Snaps
28 July 2021

Australian 2Q21 inflation overshoots target - no worries

3.8% annual inflation sounds alarming, but it was only slightly higher than expected - with core and trimmed mean inflation measures all more reasonable. We don't see this altering the RBA's assertion that rate rises are a long way off

Australian_currency.jpg
3.8%YoY

CPI inflation

0.8%QoQ

Higher than expected

Australian inflation and forecasts

Source: CEIC, ING
CEIC, ING

Will be dismissed as "transitory"

Central Bankers' favourite "T" word, "transitory" will likely be dusted off again after Australia's 3.8%YoY inflation print for the second quarter of 2021. This is up from an inflation rate of only 1.1% in 1Q21. However, almost 2 percentage points of this inflation increase is entirely due to base effects. The CPi index for 2Q 2020 fell by 1.9% from the previous quarter.
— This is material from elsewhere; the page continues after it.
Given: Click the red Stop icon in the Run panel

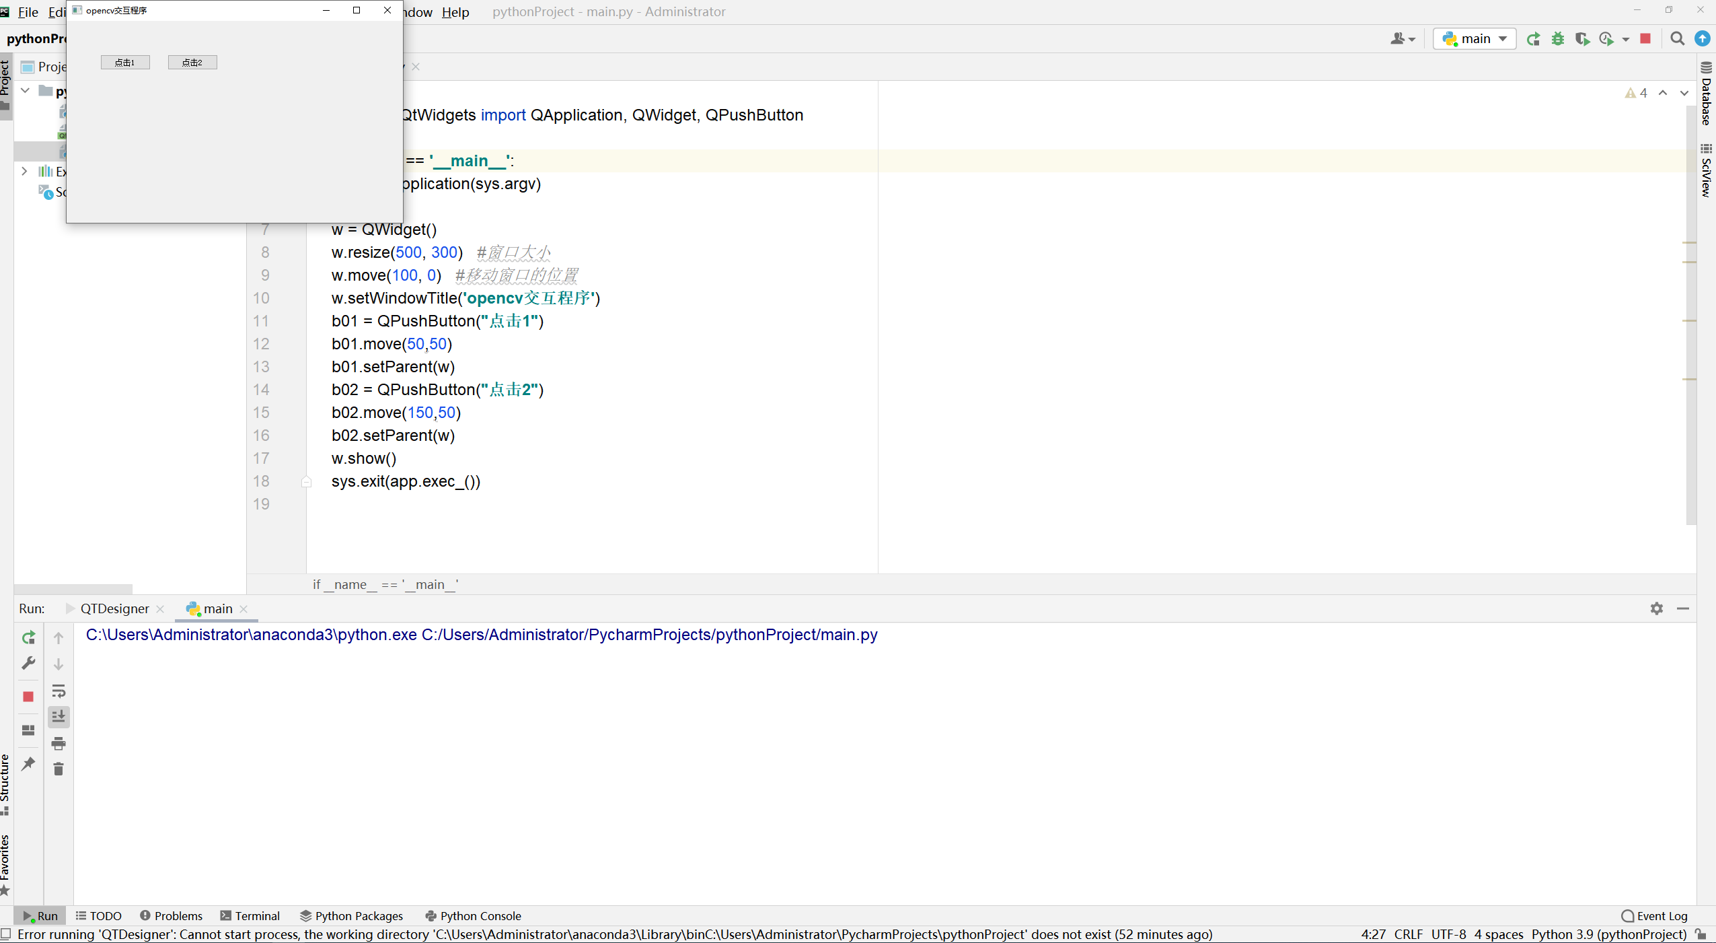Looking at the screenshot, I should point(28,697).
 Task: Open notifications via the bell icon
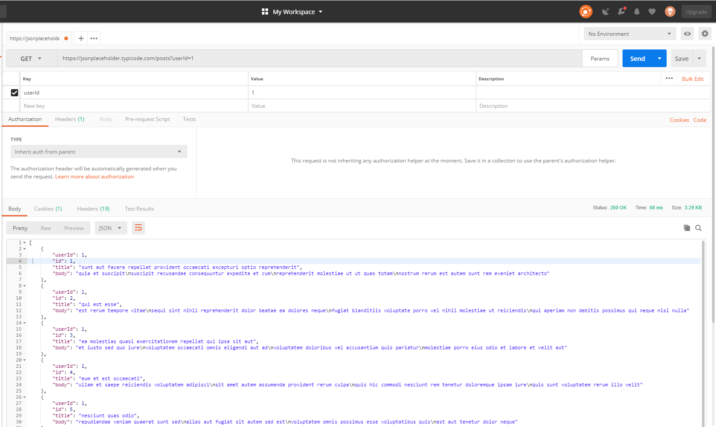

And of the 0.8%QoQ print for 2Q21, we probably would have anticipated something around the 0.6-0.7% range even in normal times, so this doesn't look at all like what is going on in the US, where the run-rate of CPI really has picked up dramatically, making it more than just a base-driven increase.

Without a monthly release, it is harder to perform an equivalent run-rate analysis for Australia. But it is instructive to look at the trimmed means and weighted median inflation measures to get a similar idea of what is really going on once all the frothy outliers are removed. These measures are certainly reasonable substitutes for annualised run rates. And they show a much more moderate pick up. The trimmed mean CPI inflation rate rose to just 1.6%YoY from 1.1% in 1Q21, thanks to a 0.5%QoQ increase. And a similarly modest quarter-on-quarter increase took the weighted median inflation rate to 1.7% from 1.3%.

So underlying inflation is rising. It just isn't rising very fast. And it still looks quite subdued relative to the RBA's 2-3% longer-term target, which as we all now know, they aren't too worried about exceeding in the short-term.

Subcomponent story hasn't changed much from 1Q21

In terms of the drivers of QoQ inflation, which is a much more meaningful metric than the year-on-year measure when base effects are as large as they are right now, the story has moved on very little from the first quarter. Transportation continues to show a big increase - a combination of retail gasoline prices reflecting higher crude, plus a global shortage of vehicles due to semiconductor shortages keeping prices elevated.

Healthcare costs also remain high, for obvious demand-related reasons. Services are also seeing prices rise a bit faster than elsewhere, which is perhaps more interesting as this could imply faster-rising wages growth. But we'll have to wait and see on that. And besides those components, nothing rose much more than 0.5% on the quarter, with quite a few sectors seeing weak pricing pressure persisting.

Inflation for subsectors of CPI (QoQ%)

Source: CEIC, ING
CEIC, ING

Reserve Bank of Australia won't be too bothered by this

We can't see the Reserve Bank of Australia (RBA) being too alarmed by this data. They have made it quite clear that they anticipated a short-lived spike in inflation above the upper bound of their target and were unlikely to be moved by this. In recent months, we have seen the RBA statements on policy change to allow for a more flexible response to growth, inflation and most importantly, labour market developments. And in due course, we suspect that they may concede that a rate hike before 2024 is possible. That is not their current guidance though. And this data won't influence that decision if and when it is eventually made.

The wage price index released on 18 August has a greater potential to influence the official policy stance, and there is another RBA meeting between now and then, which is unlikely to shift guidance meaningfully in the meantime. So a period of "watching and waiting" beckons. Australian FX and bond yields are more likely to be influenced by external factors in the meantime, as well as the authorities' response to local pandemic problems, rather than by any monetary policy thoughts.